Parlamenter sistem ile ülkenin uyutularak kontrol edildiğini, büyük tarihin güncellenmesinin engellendiğini ileri süren Külünk, "Biz buna rağmen sandık üzerinden tüm bu eksikliklere rağmen büyük işler başardık. Biz bugün dünyanın ilk 10'u içinde olmalıydık. Savaş gördük mü? Görmedik. Niye ilk 10'da değiliz? Almanların, Fransızların bizden çok mu büyük üstünlükleri var? Yok. İlk 10'da olamamamızın nedeni parlamenter sistem ile istikrarsızlaştırarak kontrol ediliyor olunmasıdır" diye konuştu.
Başkanlık sisteminin milletin genetiğine uygun, demokratik bir model olduğunu vurgulayan Külünk, konuşmasını söyle sürdürdü:
"Başkanlık sistemi milletin egemenlik hakkının üzerinden hiçbir gücün vesayet inşa edememesidir. Başkanlık sisteminde iktidar hizmet odaklı şekilleniyor, ideolojik değil. Başkanlık sisteminde bir daha 7 Haziran hüsranı yaşamayacaksınız. Çünkü başkanlık sistemi bunu kendisi mecbur ediyor. 10 adaydan en çok oyu alan 2 kişi kalır. Türkiye çok partili siyasal yaşamda eğer kendi genetiğine uygun başkanlık sistemi ile yönetilseydi bugün 64. hükümeti konuşmayacaktık, bugün 13. hükümeti konuşacaktık. Çünkü bu sistem kendisi istikrara mecbur ediyor."
Külünk, tarihin en kritik döneminde olunduğunu, Türkiye'nin mevcut parlamenter sistem ile gelecek yüzyıla çıkamayacağını öne sürerek, şunları kaydetti:
"Dünya ve coğrafya yeniden şekilleniyor. Türkiye tek başlı demokratik, tek başlı güçlü ve dinamik bir devlet yönetimine kavuşmak mecburiyetinde. Sayın Erdoğan'ın bireysel hiçbir sıkıntısı yok. Sayın Erdoğan'ın ülke ve bekamız ile ilgili derdi var. Kapımızda Suriye, Irak var. Bu yangını söndürecek olan güçlü Türkiye. Bu sistem değişmez ise önümüzdeki yüzyılda ciddi sıkıntılar yaşanır.
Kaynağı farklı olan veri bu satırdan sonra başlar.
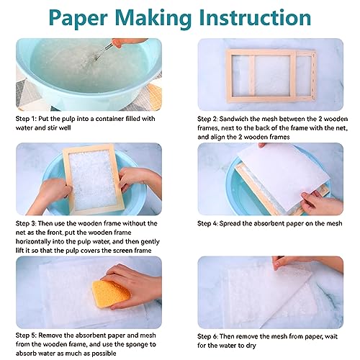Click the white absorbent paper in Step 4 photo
pos(266,180)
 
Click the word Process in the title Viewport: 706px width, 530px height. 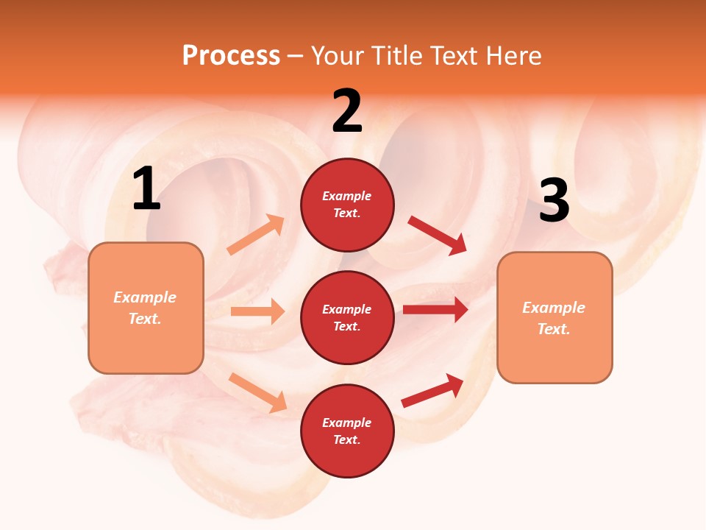(x=231, y=56)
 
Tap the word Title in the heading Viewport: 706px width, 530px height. (x=396, y=56)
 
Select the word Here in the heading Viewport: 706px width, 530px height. (x=513, y=56)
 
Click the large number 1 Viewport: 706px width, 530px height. (x=146, y=189)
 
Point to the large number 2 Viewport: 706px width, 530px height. (x=347, y=111)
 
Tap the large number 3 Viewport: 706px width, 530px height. (x=554, y=201)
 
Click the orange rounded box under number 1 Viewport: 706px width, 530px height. (x=146, y=308)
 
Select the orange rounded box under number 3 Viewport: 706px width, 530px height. (x=555, y=318)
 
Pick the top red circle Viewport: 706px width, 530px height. (x=347, y=205)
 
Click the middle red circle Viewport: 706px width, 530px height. (x=347, y=318)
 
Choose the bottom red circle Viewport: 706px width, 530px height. (x=347, y=431)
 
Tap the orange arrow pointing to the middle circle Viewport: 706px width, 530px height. (x=257, y=311)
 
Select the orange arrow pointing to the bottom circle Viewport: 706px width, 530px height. (x=257, y=392)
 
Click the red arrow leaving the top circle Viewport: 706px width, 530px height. (x=438, y=236)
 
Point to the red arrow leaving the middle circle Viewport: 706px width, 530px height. (x=435, y=310)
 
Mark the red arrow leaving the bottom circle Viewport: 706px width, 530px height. (x=432, y=390)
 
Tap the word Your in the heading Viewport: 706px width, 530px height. (x=338, y=56)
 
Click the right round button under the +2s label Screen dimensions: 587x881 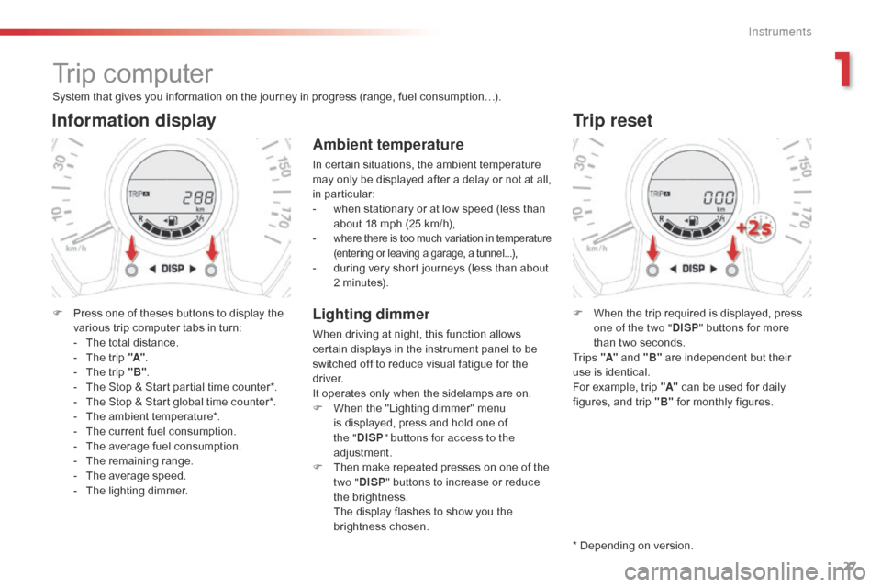(731, 271)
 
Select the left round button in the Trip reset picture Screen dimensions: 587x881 (652, 271)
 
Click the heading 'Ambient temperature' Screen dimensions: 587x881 (388, 144)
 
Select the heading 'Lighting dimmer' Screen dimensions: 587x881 (371, 314)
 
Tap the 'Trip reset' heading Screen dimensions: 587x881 (612, 120)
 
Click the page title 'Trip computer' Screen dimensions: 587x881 (132, 73)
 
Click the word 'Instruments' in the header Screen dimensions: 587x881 (779, 32)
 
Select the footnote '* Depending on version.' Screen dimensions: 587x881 (632, 546)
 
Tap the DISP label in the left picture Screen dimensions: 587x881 (172, 269)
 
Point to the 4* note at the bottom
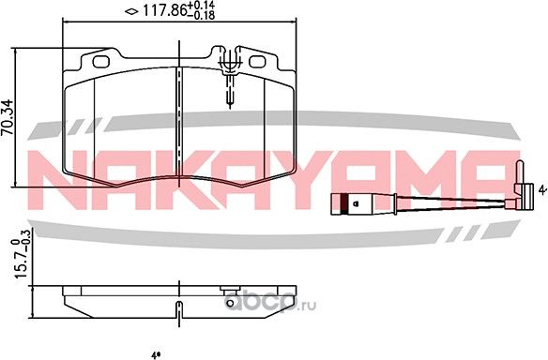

Musul'un ardından şimdi de Kürtleri bizlerden kopartmak istiyorlar. Bizi kilitlemek, etkisizleştirmek, edilgenleştirmek istiyorlar. Doğu Akdeniz'de bizim güçlü olmamızı istemiyorlar. Türkiye bu iki başlı sistem ile gidemez, bu parlamenter ile hele bu meclisteki iç tüzük ile bir yere gidemez, kaybedecek bir vaktimiz yok."